Dungeons & Dragons Dungeon Tiles

In first thoughts, role-playing games on August 31st, 2006 at 12:50 pm

Dungeon TilesDuring the weekend tour of Metro Halifax FLGSs, I wasn’t the only one buying. Both of my friends picked up copies of a new Dungeons & Dragons product, Dungeon Tiles. I have to say that I was surprised and impressed.

The premise of Dungeon Tiles is not new. A package provides enough modular cardboard pieces to build a small dungeon, with the theme in this case being that old (and characteristically implausible 🙂 ) D&D classic, the dungeon in the basement of the local tavern. There are six “RPG size,” double-sided sheets of pieces, including an essentially full-sheet tavern layout, each overlayed in a 1-inch grid. The cardstock folder they come in shows three possible layouts, presented as the three levels of the sub-pub catacombs.

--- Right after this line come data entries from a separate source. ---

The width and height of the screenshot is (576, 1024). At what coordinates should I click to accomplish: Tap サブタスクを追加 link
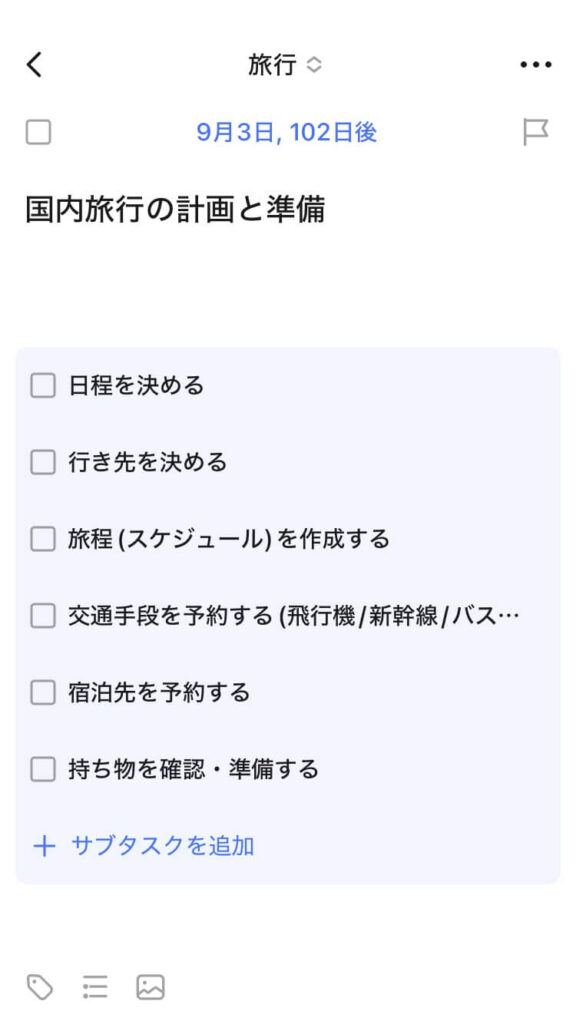[163, 846]
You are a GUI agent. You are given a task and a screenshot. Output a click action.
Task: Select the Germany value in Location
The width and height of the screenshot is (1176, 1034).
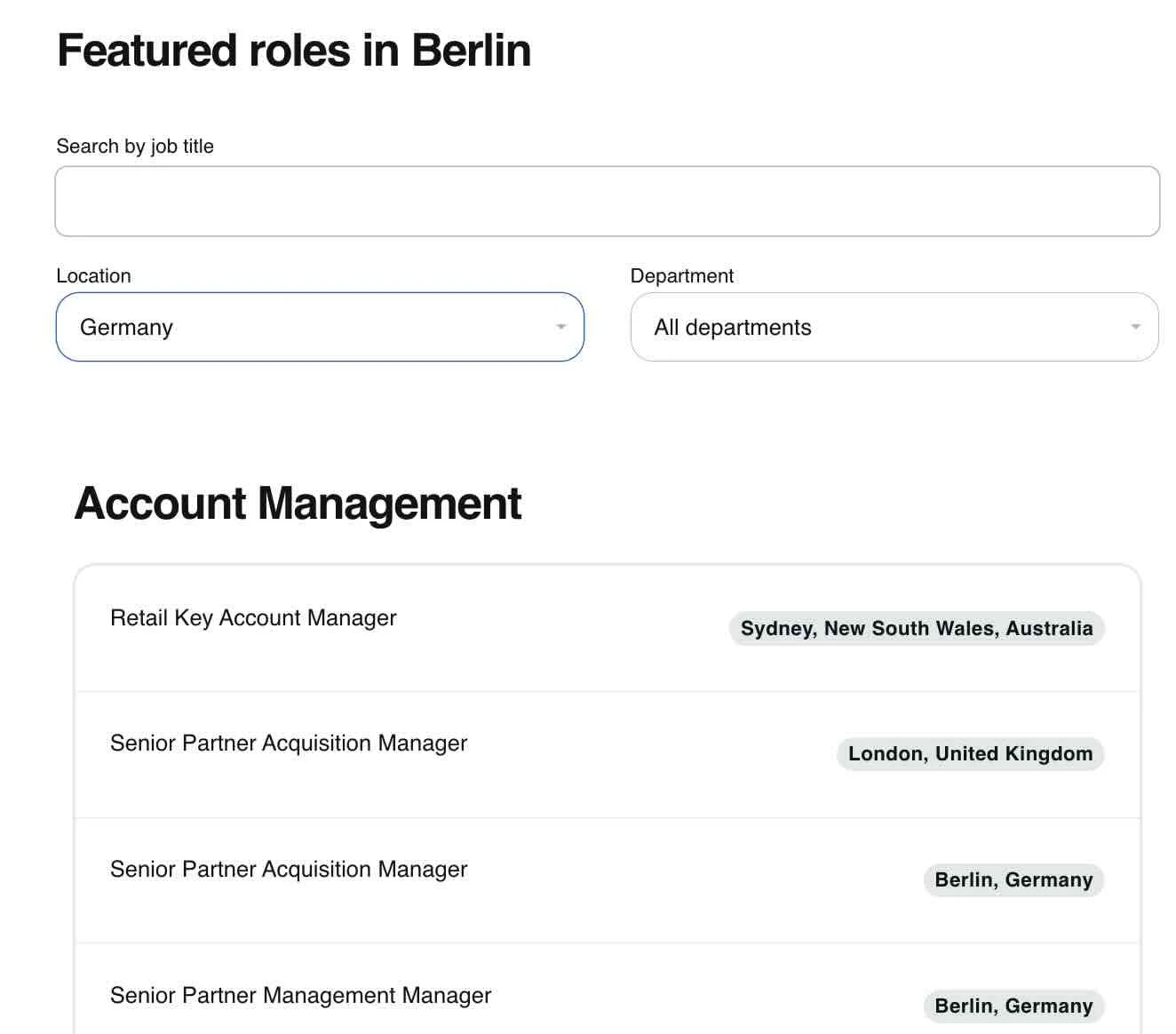126,327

The art on the sheets is top notch for an RPG product, conveying the features in pleasing but not distracting detail. The cardboard is of adequate, but not noteworthy, thickness, being a fraction thinner than Carcassonne tiles. The finish is extremely high-gloss, to the point where I wonder if a thin layer of some sort of veneer is used.

The real eye-catcher, though, was a highly textured linen finish! That’s right, the German revolution has come to role-playing products. The aesthetic pleasures of this are subjective, I suppose (personally, I love the feel of a good finish), but the increase in durability compared to more traditional finishes is huge. These tiles should stand up to considerable use. If I actually DMed D&D, this would have convinced me to buy a couple of packages by itself.

One package will only allow you to set up a small layout. With the exception of the tavern itself, though, the parts are generic enough that you could buy 2-3 copies and use them together to lay out a larger dungeon. Also, this is just the first product in a series, so future releases should combine with this one to offer more flexibility.

I would highly recommend Dungeon Tiles to any DM who uses miniatures a lot, and even to DMs that do not use miniatures. High quality visual props are golden for any RPG, and Dungeon Tiles certainly qualify as high quality. While no generic modular dungeon tiles can meet all of your needs, they are useful in many situations, and these are among the best that I have seen.